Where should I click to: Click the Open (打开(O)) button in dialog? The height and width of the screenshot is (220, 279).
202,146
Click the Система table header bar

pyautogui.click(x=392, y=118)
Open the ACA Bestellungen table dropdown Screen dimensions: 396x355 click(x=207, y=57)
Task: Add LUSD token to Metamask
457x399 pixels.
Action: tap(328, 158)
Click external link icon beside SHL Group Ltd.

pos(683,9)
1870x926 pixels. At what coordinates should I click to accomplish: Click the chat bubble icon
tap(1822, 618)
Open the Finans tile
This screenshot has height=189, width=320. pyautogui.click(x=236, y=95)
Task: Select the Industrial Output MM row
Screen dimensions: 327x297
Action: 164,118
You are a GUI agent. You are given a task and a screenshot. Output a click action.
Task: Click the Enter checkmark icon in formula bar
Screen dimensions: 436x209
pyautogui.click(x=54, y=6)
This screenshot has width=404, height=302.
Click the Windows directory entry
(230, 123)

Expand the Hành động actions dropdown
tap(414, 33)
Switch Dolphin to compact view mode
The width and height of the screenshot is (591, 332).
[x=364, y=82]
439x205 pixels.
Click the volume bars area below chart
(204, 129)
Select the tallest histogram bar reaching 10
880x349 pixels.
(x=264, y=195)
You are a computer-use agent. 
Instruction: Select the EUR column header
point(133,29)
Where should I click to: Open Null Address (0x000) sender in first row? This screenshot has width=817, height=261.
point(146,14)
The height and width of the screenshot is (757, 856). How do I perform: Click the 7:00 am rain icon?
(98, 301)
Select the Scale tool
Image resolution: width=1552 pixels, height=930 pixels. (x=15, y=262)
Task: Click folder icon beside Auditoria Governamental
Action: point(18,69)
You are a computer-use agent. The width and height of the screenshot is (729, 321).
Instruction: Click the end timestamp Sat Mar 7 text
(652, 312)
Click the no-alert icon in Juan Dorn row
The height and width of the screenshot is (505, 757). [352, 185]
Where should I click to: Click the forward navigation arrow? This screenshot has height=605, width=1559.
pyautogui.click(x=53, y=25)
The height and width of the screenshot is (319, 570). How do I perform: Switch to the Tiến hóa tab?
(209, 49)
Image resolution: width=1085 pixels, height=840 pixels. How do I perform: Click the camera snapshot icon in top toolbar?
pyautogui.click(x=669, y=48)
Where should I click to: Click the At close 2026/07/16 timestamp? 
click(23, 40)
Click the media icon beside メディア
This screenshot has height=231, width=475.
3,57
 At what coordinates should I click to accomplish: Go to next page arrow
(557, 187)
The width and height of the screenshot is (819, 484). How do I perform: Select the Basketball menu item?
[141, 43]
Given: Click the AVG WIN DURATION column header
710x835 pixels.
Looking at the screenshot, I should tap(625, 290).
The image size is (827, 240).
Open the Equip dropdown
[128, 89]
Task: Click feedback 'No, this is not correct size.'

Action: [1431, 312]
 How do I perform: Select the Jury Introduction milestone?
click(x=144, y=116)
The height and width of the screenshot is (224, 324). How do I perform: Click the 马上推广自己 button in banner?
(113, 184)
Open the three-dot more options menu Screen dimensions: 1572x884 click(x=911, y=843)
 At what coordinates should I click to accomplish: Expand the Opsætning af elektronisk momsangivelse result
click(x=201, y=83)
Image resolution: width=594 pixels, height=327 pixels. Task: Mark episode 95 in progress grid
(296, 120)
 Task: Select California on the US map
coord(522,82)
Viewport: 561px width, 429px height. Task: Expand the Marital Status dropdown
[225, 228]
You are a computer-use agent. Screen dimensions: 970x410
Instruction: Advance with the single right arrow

§ TASK
Copy out the data above exactly as it appears, from the line containing "Task: Add LUSD token to Metamask" through the line containing "The height and width of the screenshot is (505, 757).", including both of those lines.

§ REPLY
Task: Add LUSD token to Metamask
457x399 pixels.
Action: tap(328, 158)
Click external link icon beside SHL Group Ltd.

pos(683,9)
1870x926 pixels. At what coordinates should I click to accomplish: Click the chat bubble icon
tap(1822, 618)
Open the Finans tile
This screenshot has height=189, width=320. pyautogui.click(x=236, y=95)
Task: Select the Industrial Output MM row
Screen dimensions: 327x297
Action: 164,118
You are a GUI agent. You are given a task and a screenshot. Output a click action.
Task: Click the Enter checkmark icon in formula bar
Screen dimensions: 436x209
pyautogui.click(x=54, y=6)
This screenshot has width=404, height=302.
Click the Windows directory entry
(230, 123)

Expand the Hành động actions dropdown
tap(414, 33)
Switch Dolphin to compact view mode
The width and height of the screenshot is (591, 332).
[x=364, y=82]
439x205 pixels.
Click the volume bars area below chart
(204, 129)
Select the tallest histogram bar reaching 10
880x349 pixels.
(x=264, y=195)
You are a computer-use agent. 
Instruction: Select the EUR column header
point(133,29)
Where should I click to: Open Null Address (0x000) sender in first row? This screenshot has width=817, height=261.
point(146,14)
The height and width of the screenshot is (757, 856). How do I perform: Click the 7:00 am rain icon?
(98, 301)
Select the Scale tool
Image resolution: width=1552 pixels, height=930 pixels. (x=15, y=262)
Task: Click folder icon beside Auditoria Governamental
Action: point(18,69)
You are a computer-use agent. The width and height of the screenshot is (729, 321).
Instruction: Click the end timestamp Sat Mar 7 text
(652, 312)
Click the no-alert icon in Juan Dorn row
The height and width of the screenshot is (505, 757). [352, 185]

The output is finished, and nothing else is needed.